• Exercise instructions
Starting with the line that contains "Where should I click to: Click the line" and going on through the line that contains "Call Nancy Burton", write these lines out again with "Virtual Networking" changed to "Virtual Storage" and nothing else altered.

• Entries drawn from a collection
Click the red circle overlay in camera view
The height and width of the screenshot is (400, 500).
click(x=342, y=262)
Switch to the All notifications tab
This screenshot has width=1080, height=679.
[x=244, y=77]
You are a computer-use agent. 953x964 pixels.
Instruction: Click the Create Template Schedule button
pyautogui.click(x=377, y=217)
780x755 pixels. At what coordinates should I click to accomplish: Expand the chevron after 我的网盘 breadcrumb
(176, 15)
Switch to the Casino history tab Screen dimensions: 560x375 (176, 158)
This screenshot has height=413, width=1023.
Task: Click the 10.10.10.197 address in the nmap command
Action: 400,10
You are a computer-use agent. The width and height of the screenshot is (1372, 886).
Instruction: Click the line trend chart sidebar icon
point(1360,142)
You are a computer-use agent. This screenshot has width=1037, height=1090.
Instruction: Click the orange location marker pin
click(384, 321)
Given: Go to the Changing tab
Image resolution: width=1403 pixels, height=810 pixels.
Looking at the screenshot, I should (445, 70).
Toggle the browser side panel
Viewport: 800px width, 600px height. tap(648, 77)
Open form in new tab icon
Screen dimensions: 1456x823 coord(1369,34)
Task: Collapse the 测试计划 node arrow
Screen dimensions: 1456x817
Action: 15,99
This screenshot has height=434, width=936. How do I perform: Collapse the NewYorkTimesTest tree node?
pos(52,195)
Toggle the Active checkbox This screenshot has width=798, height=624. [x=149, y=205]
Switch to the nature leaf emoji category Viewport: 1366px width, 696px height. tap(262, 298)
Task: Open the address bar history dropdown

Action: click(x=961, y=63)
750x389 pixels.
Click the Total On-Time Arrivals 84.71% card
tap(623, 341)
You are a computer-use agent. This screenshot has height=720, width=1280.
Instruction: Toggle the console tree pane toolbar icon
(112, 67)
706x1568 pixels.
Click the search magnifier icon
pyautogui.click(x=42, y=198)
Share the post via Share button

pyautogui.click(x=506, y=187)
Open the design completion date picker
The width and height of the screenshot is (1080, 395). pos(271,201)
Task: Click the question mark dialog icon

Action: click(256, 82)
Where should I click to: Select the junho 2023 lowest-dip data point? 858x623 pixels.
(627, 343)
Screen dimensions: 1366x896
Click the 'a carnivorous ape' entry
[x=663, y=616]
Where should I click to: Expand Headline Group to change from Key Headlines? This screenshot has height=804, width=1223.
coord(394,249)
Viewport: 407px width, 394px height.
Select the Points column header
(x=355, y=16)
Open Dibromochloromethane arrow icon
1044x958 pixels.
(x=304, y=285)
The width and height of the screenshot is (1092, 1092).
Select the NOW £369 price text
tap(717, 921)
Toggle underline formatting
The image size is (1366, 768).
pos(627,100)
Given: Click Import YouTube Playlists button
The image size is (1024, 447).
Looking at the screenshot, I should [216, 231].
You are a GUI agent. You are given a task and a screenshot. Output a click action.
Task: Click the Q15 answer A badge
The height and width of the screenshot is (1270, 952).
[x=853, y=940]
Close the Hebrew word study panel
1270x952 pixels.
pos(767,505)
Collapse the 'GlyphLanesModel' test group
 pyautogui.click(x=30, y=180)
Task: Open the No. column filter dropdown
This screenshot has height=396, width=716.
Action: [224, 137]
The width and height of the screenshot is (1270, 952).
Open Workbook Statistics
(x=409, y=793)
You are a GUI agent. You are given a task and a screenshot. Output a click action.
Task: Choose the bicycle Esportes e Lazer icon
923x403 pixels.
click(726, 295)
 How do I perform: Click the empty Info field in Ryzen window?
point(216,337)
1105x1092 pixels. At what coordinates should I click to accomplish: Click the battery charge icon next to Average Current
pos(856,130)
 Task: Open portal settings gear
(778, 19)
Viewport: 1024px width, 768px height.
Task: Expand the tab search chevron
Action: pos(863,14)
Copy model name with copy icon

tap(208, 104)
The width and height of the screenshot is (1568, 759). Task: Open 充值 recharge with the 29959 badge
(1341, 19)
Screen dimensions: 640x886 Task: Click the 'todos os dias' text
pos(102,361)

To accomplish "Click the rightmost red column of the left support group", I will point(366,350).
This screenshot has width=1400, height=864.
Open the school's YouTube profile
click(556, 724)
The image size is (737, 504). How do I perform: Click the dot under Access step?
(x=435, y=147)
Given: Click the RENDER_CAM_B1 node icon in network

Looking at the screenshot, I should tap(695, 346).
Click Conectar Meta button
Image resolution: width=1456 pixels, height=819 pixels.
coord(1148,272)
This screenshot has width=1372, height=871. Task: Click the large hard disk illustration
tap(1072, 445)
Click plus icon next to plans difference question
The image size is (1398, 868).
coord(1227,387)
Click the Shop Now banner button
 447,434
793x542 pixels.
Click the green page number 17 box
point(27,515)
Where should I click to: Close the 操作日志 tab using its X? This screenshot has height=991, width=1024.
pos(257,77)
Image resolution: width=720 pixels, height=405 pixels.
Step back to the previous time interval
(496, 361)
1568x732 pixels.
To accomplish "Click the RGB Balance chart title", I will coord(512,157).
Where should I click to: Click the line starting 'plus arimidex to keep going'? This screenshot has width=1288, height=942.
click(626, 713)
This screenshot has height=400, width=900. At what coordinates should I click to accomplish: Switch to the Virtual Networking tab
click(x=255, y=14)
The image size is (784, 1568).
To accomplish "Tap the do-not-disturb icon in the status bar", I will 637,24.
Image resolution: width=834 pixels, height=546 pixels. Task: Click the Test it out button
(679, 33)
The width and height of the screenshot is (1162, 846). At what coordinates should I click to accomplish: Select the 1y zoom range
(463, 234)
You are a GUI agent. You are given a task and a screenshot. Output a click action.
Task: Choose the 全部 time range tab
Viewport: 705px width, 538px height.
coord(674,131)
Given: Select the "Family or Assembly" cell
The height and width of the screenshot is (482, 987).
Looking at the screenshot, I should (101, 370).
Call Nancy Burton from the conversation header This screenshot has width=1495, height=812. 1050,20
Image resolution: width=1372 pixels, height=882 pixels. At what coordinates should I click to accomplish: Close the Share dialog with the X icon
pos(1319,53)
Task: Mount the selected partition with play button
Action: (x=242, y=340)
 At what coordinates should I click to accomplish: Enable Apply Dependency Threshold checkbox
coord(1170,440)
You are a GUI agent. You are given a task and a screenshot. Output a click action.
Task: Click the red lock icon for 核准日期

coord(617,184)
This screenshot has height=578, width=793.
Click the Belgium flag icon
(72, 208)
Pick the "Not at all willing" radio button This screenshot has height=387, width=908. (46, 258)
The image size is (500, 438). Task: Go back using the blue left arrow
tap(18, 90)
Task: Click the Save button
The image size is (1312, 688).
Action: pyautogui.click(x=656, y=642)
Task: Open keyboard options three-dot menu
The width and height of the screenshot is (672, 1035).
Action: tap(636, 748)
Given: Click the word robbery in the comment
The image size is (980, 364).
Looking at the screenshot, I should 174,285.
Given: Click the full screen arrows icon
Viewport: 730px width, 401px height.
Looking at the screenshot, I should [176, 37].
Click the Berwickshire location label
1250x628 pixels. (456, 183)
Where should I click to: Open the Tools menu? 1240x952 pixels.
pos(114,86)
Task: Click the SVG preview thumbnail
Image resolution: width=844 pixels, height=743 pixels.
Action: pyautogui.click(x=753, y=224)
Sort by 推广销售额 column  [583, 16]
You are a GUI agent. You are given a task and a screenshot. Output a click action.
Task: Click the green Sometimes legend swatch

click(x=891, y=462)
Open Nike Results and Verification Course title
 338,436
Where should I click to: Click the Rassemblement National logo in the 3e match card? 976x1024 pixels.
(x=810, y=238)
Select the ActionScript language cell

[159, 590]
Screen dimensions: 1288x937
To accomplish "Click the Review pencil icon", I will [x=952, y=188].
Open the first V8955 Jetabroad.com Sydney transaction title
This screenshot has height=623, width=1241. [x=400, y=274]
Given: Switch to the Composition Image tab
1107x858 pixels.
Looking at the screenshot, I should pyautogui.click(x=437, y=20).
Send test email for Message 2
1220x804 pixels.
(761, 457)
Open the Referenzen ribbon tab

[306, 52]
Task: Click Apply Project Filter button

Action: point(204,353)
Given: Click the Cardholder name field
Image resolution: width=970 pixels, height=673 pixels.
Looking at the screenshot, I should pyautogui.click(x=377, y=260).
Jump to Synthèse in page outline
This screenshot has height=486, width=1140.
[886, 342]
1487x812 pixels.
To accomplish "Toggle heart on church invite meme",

• Solved problem
Where should I click to: Click the line starting 'plus arimidex to keep going'? This screenshot has width=1288, height=942.
click(626, 713)
This screenshot has height=400, width=900. At what coordinates should I click to accomplish: Switch to the Virtual Storage tab
click(x=255, y=14)
The image size is (784, 1568).
To accomplish "Tap the do-not-disturb icon in the status bar", I will 637,24.
Image resolution: width=834 pixels, height=546 pixels. Task: Click the Test it out button
(679, 33)
The width and height of the screenshot is (1162, 846). At what coordinates should I click to accomplish: Select the 1y zoom range
(463, 234)
You are a GUI agent. You are given a task and a screenshot. Output a click action.
Task: Choose the 全部 time range tab
Viewport: 705px width, 538px height.
coord(674,131)
Given: Select the "Family or Assembly" cell
The height and width of the screenshot is (482, 987).
Looking at the screenshot, I should (101, 370).
Call Nancy Burton from the conversation header This screenshot has width=1495, height=812. 1050,20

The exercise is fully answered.